Most review rules still apply. But one thing is different: you have to let go of style nitpicks. Many tools enforce style rules automatically. “Soft” rules are often left to humans. AI can catch these easily, which helps. But if the code works, even if you would have written it differently, let it go. Get it merged. Treat the AI like an eager junior coworker, not a faster version of yourself.
I expect this to get easier as AI improves. AI memory will grow. It will run longer, handle bigger features, and take on larger tasks. A mature “AI First Development” workflow will go through several rounds of writing and review before a human sees it. At that point, you should be able to merge with just a quick look.
Building the right thing. AI is fast. But if you’re not building the right thing, you’re just going nowhere faster. Getting the product into real users’ hands, hearing their feedback, making good product decisions: that’s still the hard part. That hasn’t changed.
What’s Gotten Easier
Prioritization. Before, when you had two ways to solve a problem, you picked one. You told yourself you’d try the other way if the first didn’t work. Then you ran out of time. You shipped whatever you built first, even if it wasn’t great. Now I can spin up two instances, build both approaches, test them side by side, and pick the one that works better. The “what if we tried it the other way” question actually gets answered.
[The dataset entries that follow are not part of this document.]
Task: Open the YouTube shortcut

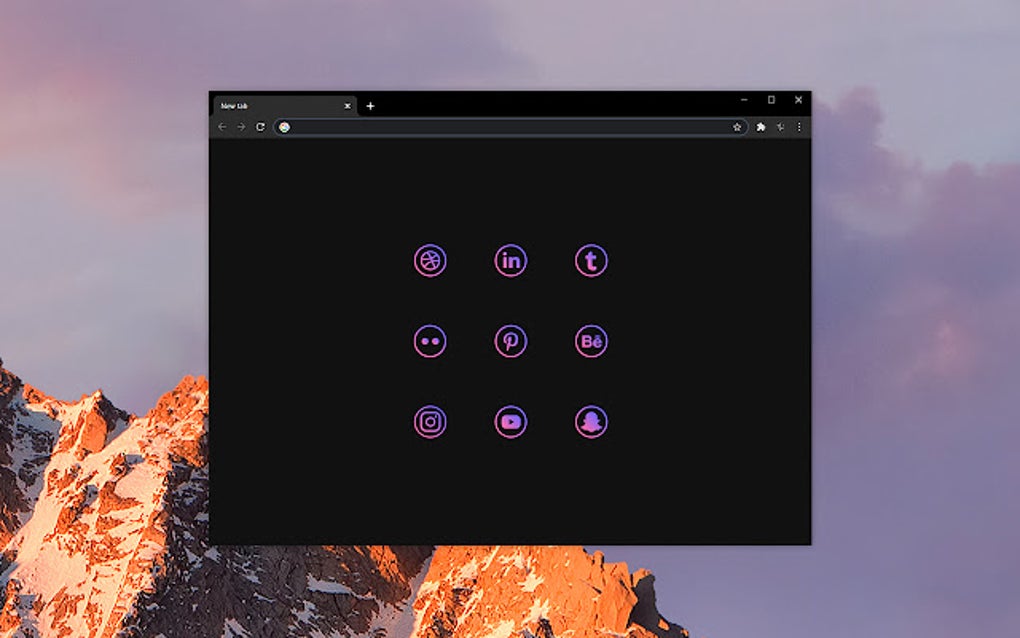Action: (x=510, y=422)
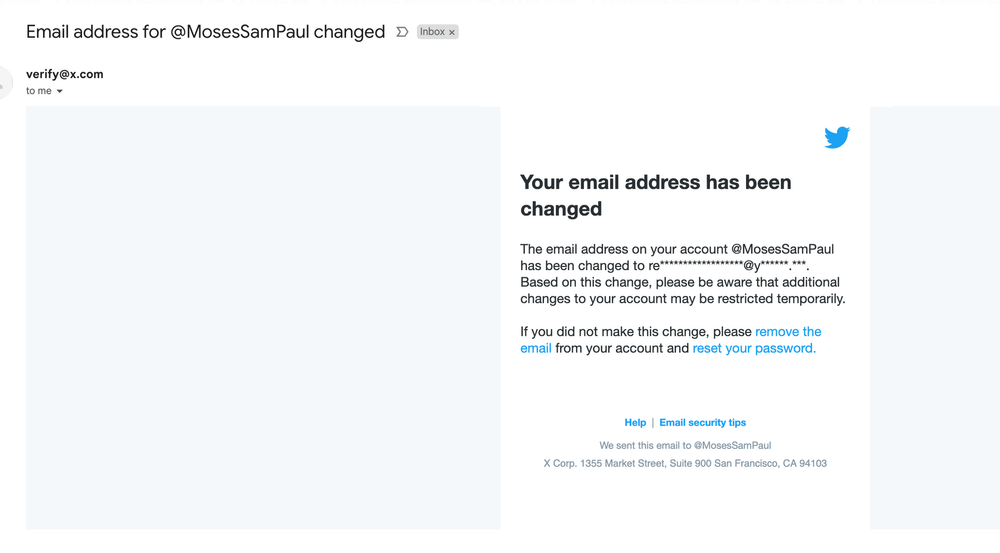Open the 'Email security tips' link
The width and height of the screenshot is (1000, 553).
coord(702,422)
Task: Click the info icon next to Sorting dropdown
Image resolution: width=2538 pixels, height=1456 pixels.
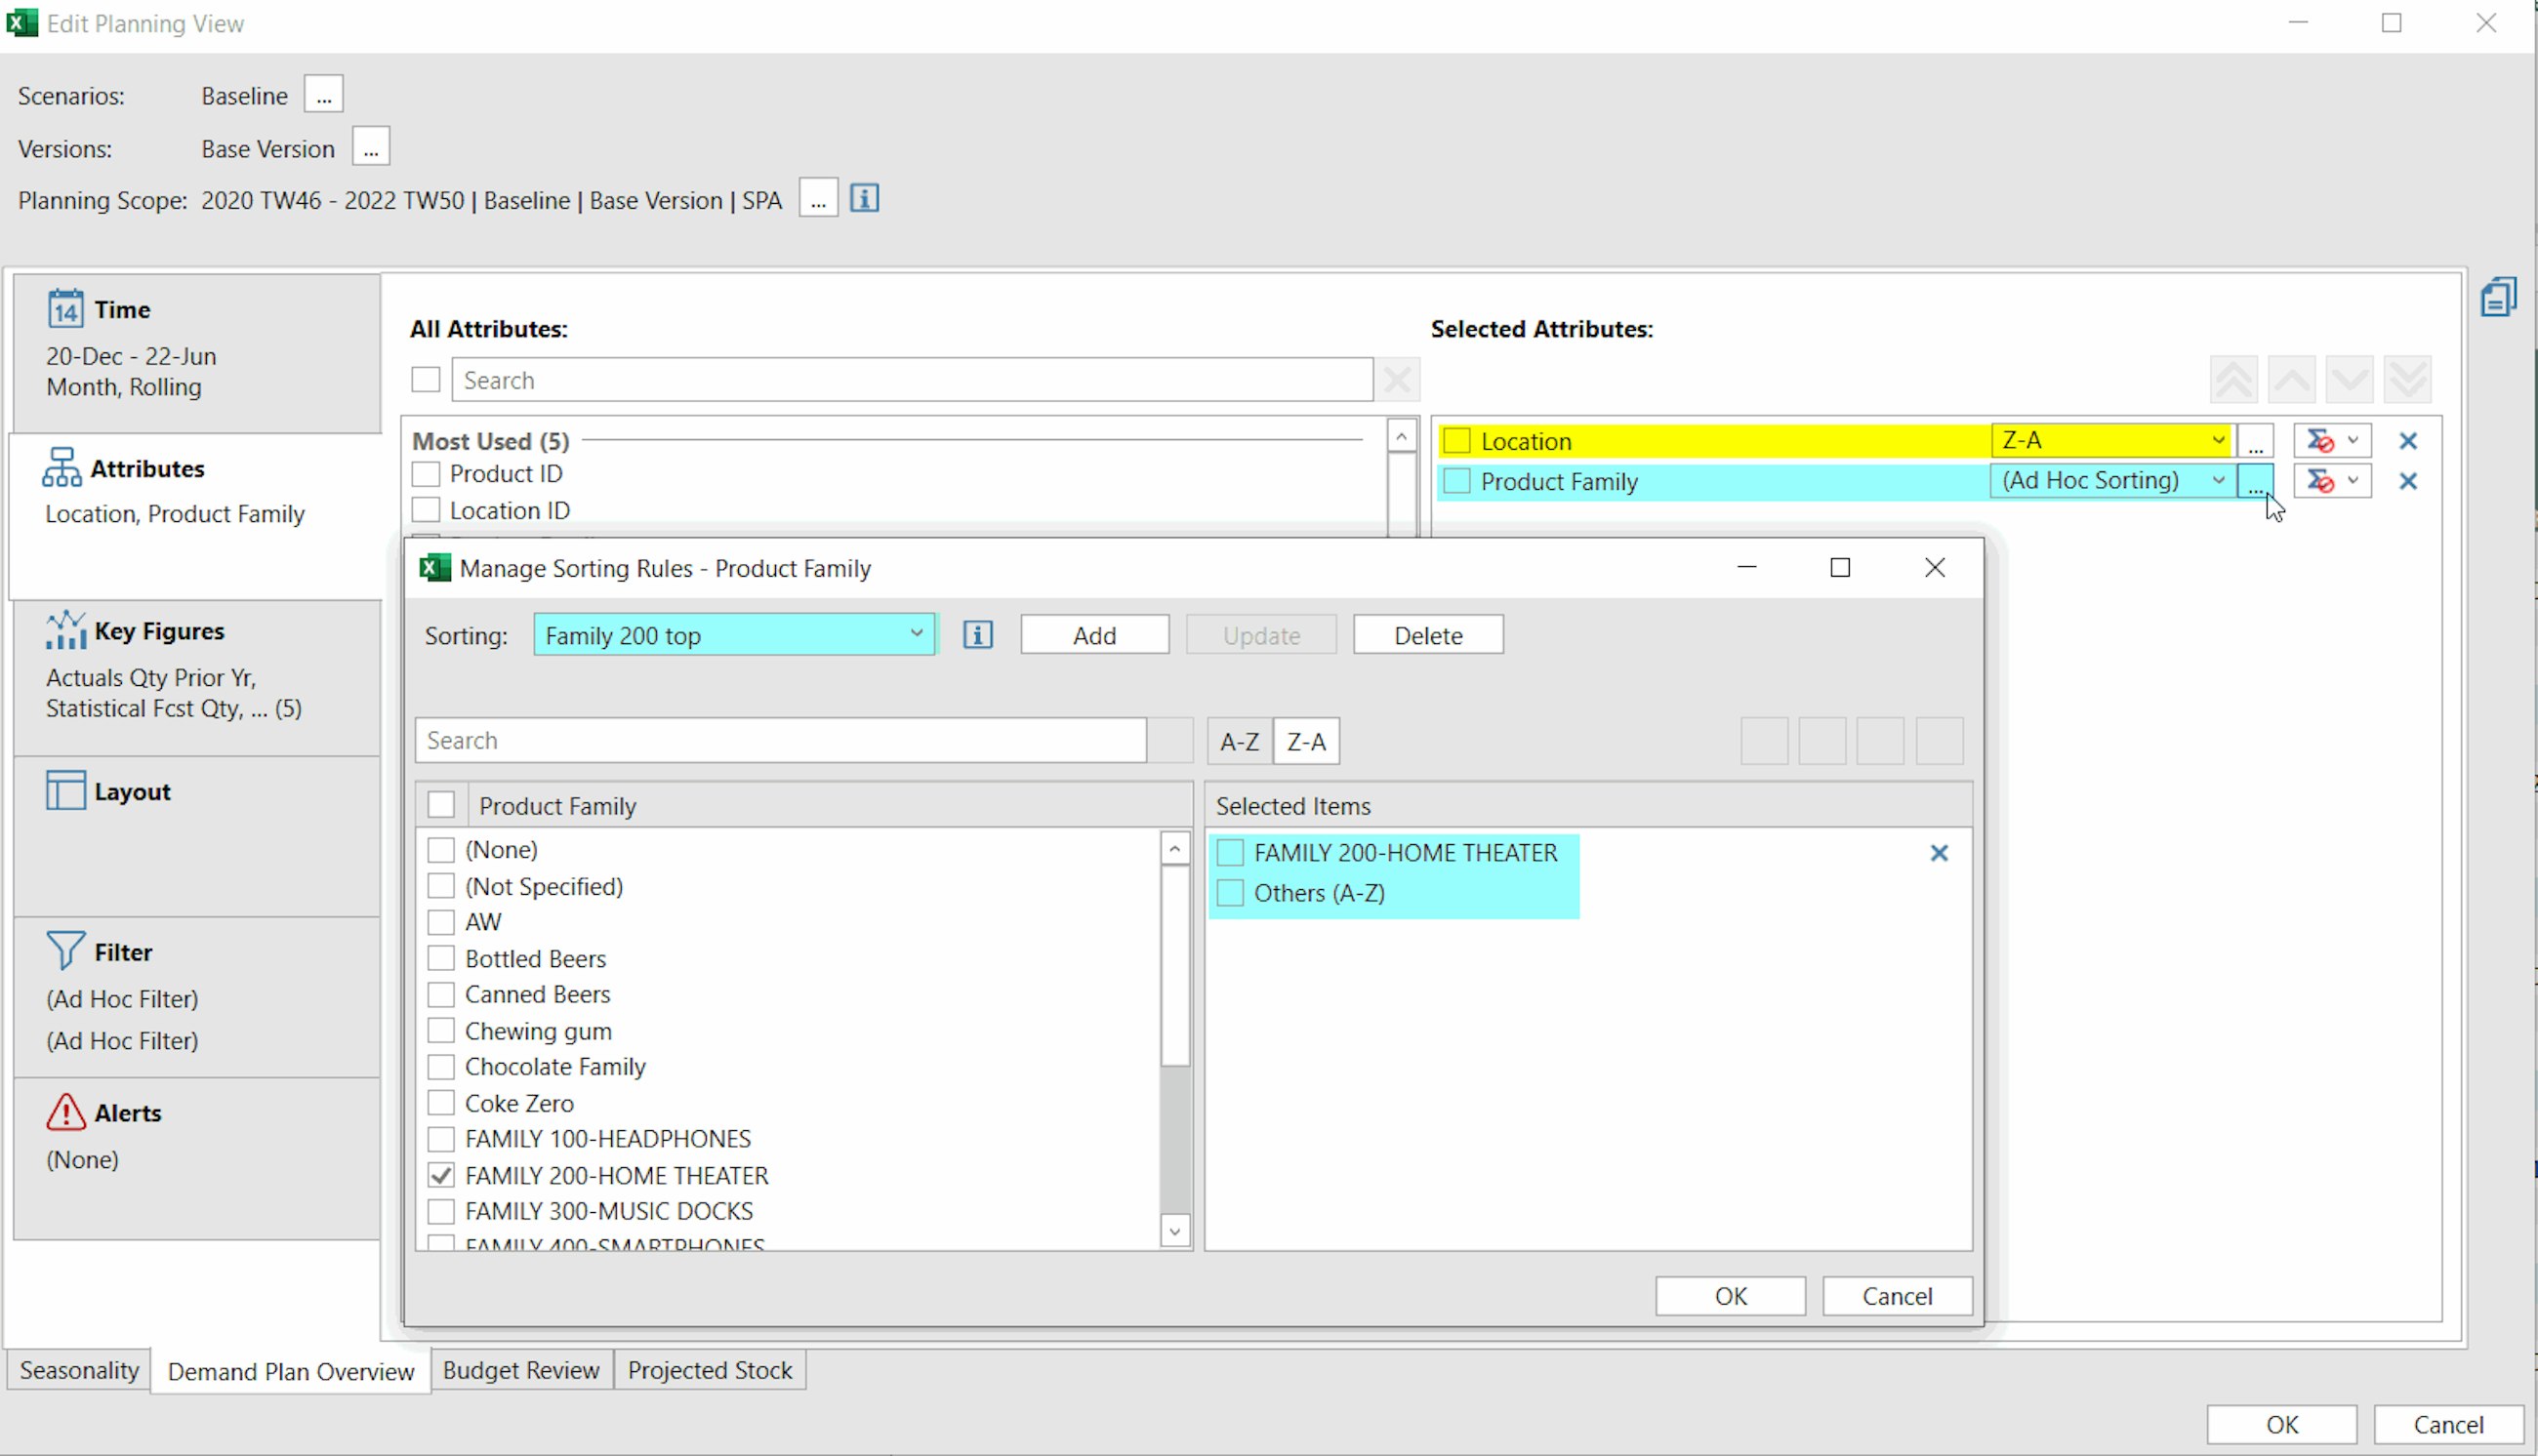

Refactoring. Bad early decisions are expensive. We’ve all seen codebases where a choice made in the early days still causes problems and blocks better solutions. Big changes used to be painful. Find and replace. Regex. Searching through the code. Fixing broken tests. A full day’s work, and you’d still miss things. Now I can rename a concept across the whole codebase or change how data flows without dreading the work. Claude handles the tedious parts. I review the changes.
Experiments. “What if” questions now cost almost nothing. “What would it look like if X worked like Y?” I can start a Claude Code instance, drop that question in, and move on. When I have time, I check what it came up with. If it’s worth keeping, we keep going. If not, we drop it. Either way, I didn’t slow down on the important work.
Conclusion
The main thing I learned in 6 months: writing code, reading code, and getting up to speed on existing code is no longer a bottleneck. The longest wait now is shipping a feature, seeing how people use it, and making changes. But even that is faster because writing and testing code takes so much less time.
When you ship faster, you learn faster. When you can test two approaches at once, you make better choices. When fixing code is cheap, you’re not stuck with early mistakes. You get more chances to build the right thing. You course-correct sooner.
That’s the real advantage. Not that AI writes the code. It lets you find the right product faster.